This paper proposes a new target detection method using CNN architecture in a homogeneous environment for frequency modulation (FM) radio-based PCL. A significant difference in our way compared to previous approaches is the introduction of an input-wise normalization layer. This input-wise normalization layer gives the NN improved detection performance. By comparison, most of the previous works on CNN-based target detectors focused on the conventional CNN structures, which were initially used for the computer vision area. The MLP-based systems are still used for target detection tasks. Compared to the MLP structures, the CNN has advantages in computational complexity because of its sparse connectivity, and this feature allows the kernels to be efficiently trained.

We also show that the CNN model including a fully convolutional layer [12] can be used to efficiently perform cell-wise classification for target detection tasks in the cross-ambiguity function (CAF), similar to several other image processing techniques. The exploitation of a fully convolutional layer helps in training NNs for per-cell classification tasks. This structural feature allows the kernels to be designed in such a way that they are not limited to the traditional cell configuration of CFAR, such as cell under test (CUT), reference cell, and guard cell. Therefore, the cell configuration need not be explicitly considered at all stages.

To the best of our knowledge, our method is the first to use the input-wise normalization layer to improve the CA-CFAR technique. Related works [10, 11] using the CNN model only derive the detection result from a single range-Doppler map.

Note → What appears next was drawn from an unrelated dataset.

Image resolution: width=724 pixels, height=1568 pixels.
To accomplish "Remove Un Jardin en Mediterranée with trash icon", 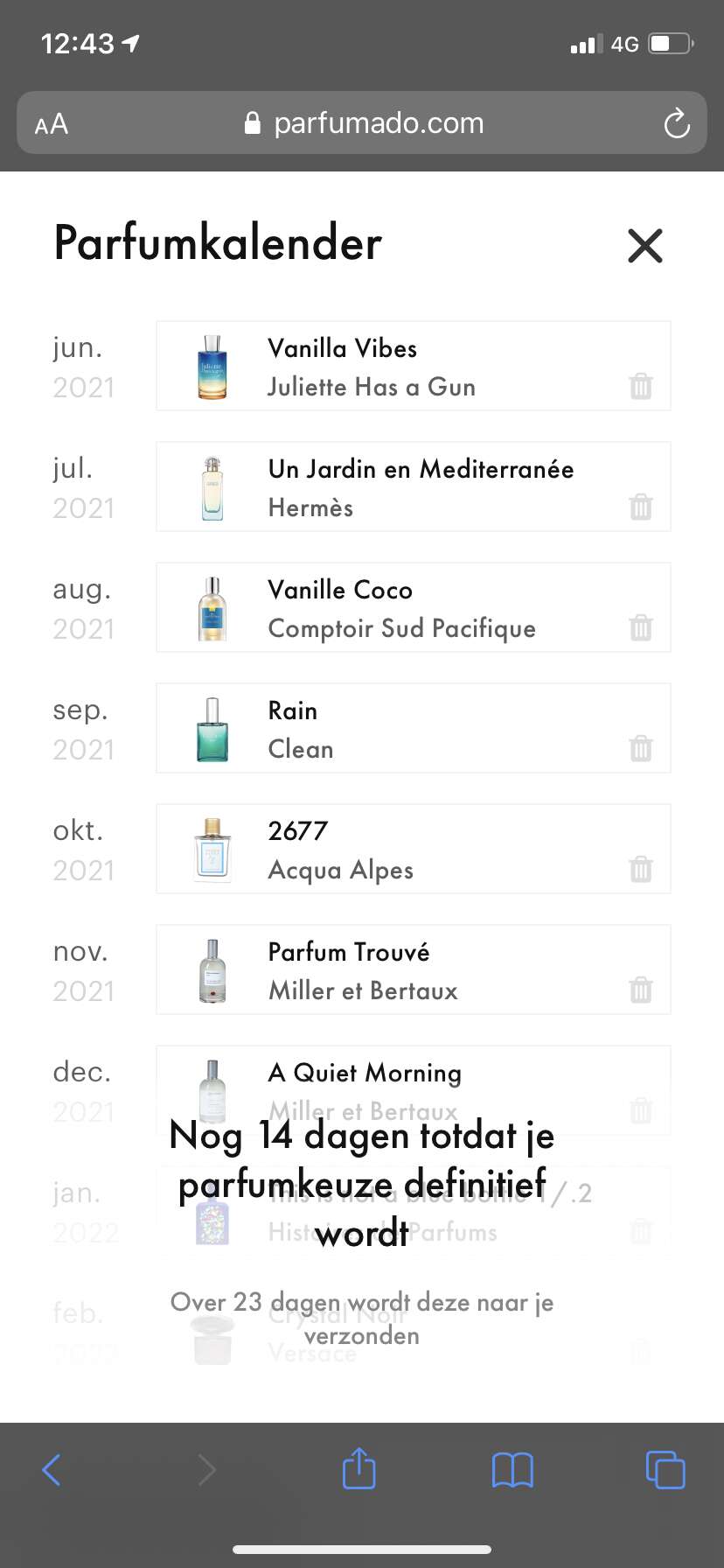I will [x=641, y=507].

To develop the CFAR-like detector, we propose adding a maxpooling layer and a Hadamard division layer, which are in parallel with the first CNN layer. In this paper, the two layers parallelly placed with the first CNN layer are defined as “an input-wise normalization layer.”

Finally, we show that each trained kernel in the proposed method can carry out respective roles to extract the CUT and the sum of reference cells. The performance of the proposed method is also derived in terms of its detection probability, number of false clusters, and false alarm rate. From the above discussion, we can observe that the ROC of the proposed method outperforms that of CA-CFAR under homogeneous conditions in the FM-based PCL system.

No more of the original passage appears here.